* _ASSIGNMENT_: After locating the line that contains "The width and height of the screenshot is (1162, 579)." in the records below, write out exactly that line and each line after it through the one that contains "Given: Click the info@etpsp.ru email link", and nothing else.

[Saved data entries]
——

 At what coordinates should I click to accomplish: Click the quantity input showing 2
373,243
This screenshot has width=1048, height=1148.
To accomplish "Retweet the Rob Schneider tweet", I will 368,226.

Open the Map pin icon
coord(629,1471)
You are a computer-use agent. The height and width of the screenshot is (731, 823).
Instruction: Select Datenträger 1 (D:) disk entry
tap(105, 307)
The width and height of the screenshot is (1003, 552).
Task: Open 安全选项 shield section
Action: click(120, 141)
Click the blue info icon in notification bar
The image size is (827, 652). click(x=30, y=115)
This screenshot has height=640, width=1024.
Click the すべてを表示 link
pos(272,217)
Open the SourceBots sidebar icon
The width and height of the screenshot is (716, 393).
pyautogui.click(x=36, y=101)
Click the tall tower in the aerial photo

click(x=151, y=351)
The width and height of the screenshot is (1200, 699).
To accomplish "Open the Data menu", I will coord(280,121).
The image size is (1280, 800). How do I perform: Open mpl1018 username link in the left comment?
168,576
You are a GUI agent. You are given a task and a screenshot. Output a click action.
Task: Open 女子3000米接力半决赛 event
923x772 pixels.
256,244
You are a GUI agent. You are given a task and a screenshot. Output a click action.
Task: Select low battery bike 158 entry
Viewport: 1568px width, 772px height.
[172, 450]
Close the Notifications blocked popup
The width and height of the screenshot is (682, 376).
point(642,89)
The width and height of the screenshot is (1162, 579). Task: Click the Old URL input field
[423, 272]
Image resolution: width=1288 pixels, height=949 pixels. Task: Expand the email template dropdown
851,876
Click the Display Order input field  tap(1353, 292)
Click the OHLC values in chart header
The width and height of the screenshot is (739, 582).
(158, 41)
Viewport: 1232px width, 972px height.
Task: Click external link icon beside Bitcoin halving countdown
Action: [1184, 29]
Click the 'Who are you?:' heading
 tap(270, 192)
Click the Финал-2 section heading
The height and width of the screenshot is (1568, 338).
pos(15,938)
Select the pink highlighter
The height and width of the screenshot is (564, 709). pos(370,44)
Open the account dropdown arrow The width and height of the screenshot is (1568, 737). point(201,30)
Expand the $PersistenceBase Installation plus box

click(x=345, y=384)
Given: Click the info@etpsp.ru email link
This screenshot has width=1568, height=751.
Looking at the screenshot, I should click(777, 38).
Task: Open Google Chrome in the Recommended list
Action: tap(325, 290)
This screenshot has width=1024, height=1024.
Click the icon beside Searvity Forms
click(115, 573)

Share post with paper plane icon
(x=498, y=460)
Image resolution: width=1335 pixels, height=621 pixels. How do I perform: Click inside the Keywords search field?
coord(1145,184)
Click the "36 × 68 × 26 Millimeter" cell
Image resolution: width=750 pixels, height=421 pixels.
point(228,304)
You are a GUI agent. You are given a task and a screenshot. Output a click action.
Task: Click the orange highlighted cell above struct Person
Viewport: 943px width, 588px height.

——

* _RESPONSE FOR THIS EXERCISE_:
The width and height of the screenshot is (1162, 579). Task: Click the Old URL input field
[423, 272]
Image resolution: width=1288 pixels, height=949 pixels. Task: Expand the email template dropdown
851,876
Click the Display Order input field  tap(1353, 292)
Click the OHLC values in chart header
The width and height of the screenshot is (739, 582).
(158, 41)
Viewport: 1232px width, 972px height.
Task: Click external link icon beside Bitcoin halving countdown
Action: [1184, 29]
Click the 'Who are you?:' heading
 tap(270, 192)
Click the Финал-2 section heading
The height and width of the screenshot is (1568, 338).
pos(15,938)
Select the pink highlighter
The height and width of the screenshot is (564, 709). pos(370,44)
Open the account dropdown arrow The width and height of the screenshot is (1568, 737). point(201,30)
Expand the $PersistenceBase Installation plus box

click(x=345, y=384)
Given: Click the info@etpsp.ru email link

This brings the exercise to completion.